Константин до Макавея не добрался. Споткнулся или ему подставили ножку, только он со стоном растянулся на земле, а когда поднялся, уже овладел собой. Нож у него вырвали, и он не искал его. Словно деревянный, уселся он на свое место, но в глазах его горела неистребимая ненависть.
Истина, обрадовавшись, что ничего страшного не произошло, постаралась переменить разговор, спросила о новостях в клубе, она, дескать, слыхала, что Макавей проводит там много времени.
Макавей рассказал, что делается в танцевальном кружке и в хоре. Потом встал и, попрощавшись, добавил:
— Туда могут приходить все добрые люди. Только не кулаки.
Ана чувствовала, что люди по-иному стали относиться к ней, что она сама уже относится к ним иначе. Каждый день вокруг нее будто появлялись новые люди, по-другому глядели, говорили. Они улыбались, узнавая друг друга, словно вернулись из долгого странствия, и удивлялись, что времени прошло мало, а они так изменились.
До сих пор Ана не замечала окружающих. Она здоровалась с ними, одалживала им сито или пару яиц, читала по воскресеньям газету, но люди эти были ей чужими, она не вникала глубоко в их жизнь. Она думала о своей судьбе, потом о своей жизни и жизни Петри. Теперь же она понимала простую истину, которая и радовала и трогала ее: никто из этих людей ей не чужой, судьба каждого сплетается с судьбой ее и Петри в плотную, прочную ткань — вытащи одну нитку, и ткань станет реже. И все нитки должны быть подогнаны одна к одной, как в куске полотна, когда пристукиваешь бердом.

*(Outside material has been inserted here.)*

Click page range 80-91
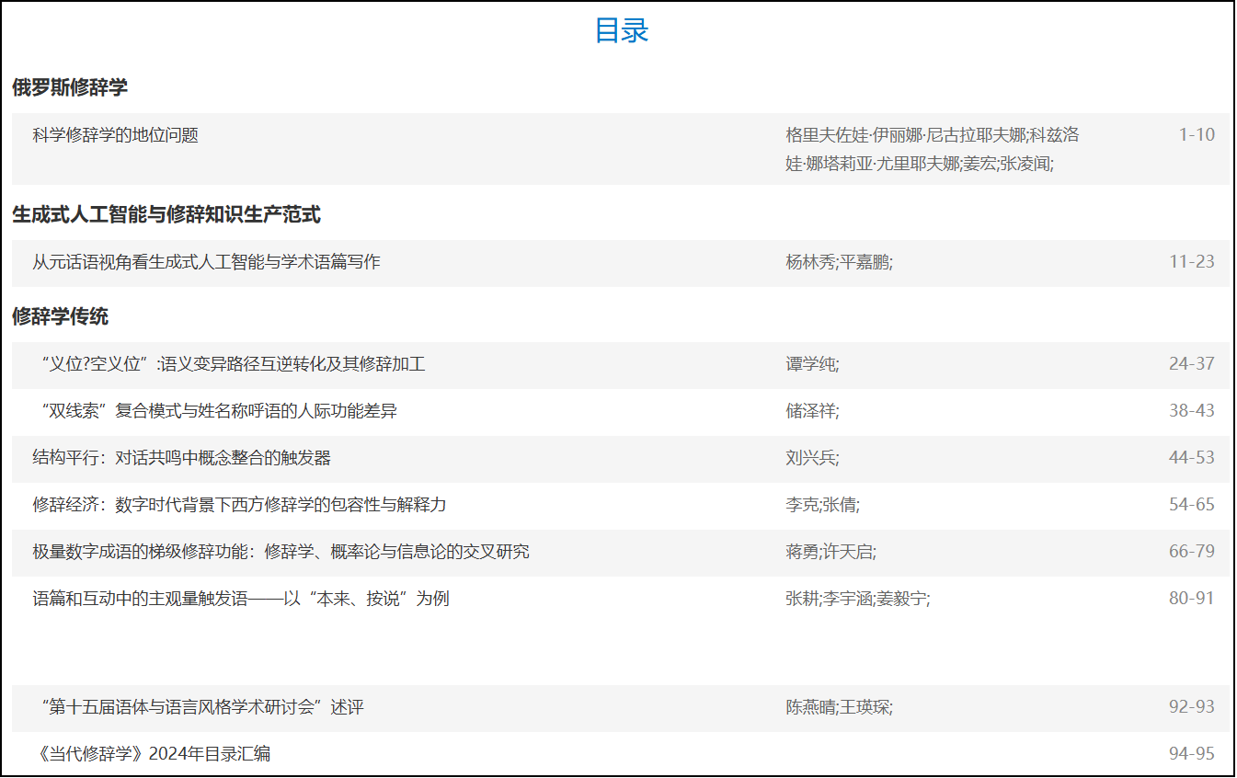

Ана и сама себе ясно не представляла, как будет подниматься деревня, как исчезнет бедность. Она помогала девушкам и молодым женщинам налаживать ткацкие станки, показывала, как ткать в восемь и двенадцать нитей, обучала ткать ковры и покрывала, объясняла, как готовить какие-нибудь кушанья и как стирать полотно, чтобы оно выходило белоснежным. Про себя она думала, что за эти ковры девушки получат деньги, приукрасят дома, справят одежду. Может, и они организуют кооператив, как в Брецке…
Ана часто воображала, каким будет завтрашний день в деревне, и мысленно видела красивые высокие дома, сады с яблонями и сливами, а посредине деревни клуб. Она слышала, как люди говорят: «Смотри-ка, что Ана для нас сделала!» От гордости у нее начинала кружиться голова, и ей казалось, что летит она высоко-высоко над землей. Думая уже не только о себе и о своем теплом гнездышке, Ана ощущала, правда еще смутно, что не в одной ее душе произошли перемены, что и окружающие ее люди тоже меняются. Она замечала, что порывистые речи Мариуки стали более продуманными. Казалось, она только сейчас освобождается от ребячливости, становится женщиной. Она по-прежнему смеялась, живые черные глаза светились безудержным задором, но смеялась она не над каждым пустяком. Мало-помалу проявлялась острота ее пытливого, беспокойного ума и твердость человека, которого, раз уж он в чем-то убедился, невозможно свернуть с пути. Так, Мариука решила, что ячейка утемистов должна взять на себя основную тяжесть работы в клубе, и однажды после обеда утемистов собрали, чтобы отправить на четырех подводах в Кэрпиниш за досками для полов и для сцены, за щебнем, чтобы засыпать дорожку от крыльца клуба до дороги, и березовыми кольями для ограды вокруг клуба. В этот зимний день стоял крепкий мороз, и молодежь была недовольна, что приходится куда-то ехать. Все столпились в дверях клуба и равнодушно смотрели на запряженных волов, жующих жвачку и лениво обмахивающихся хвостами.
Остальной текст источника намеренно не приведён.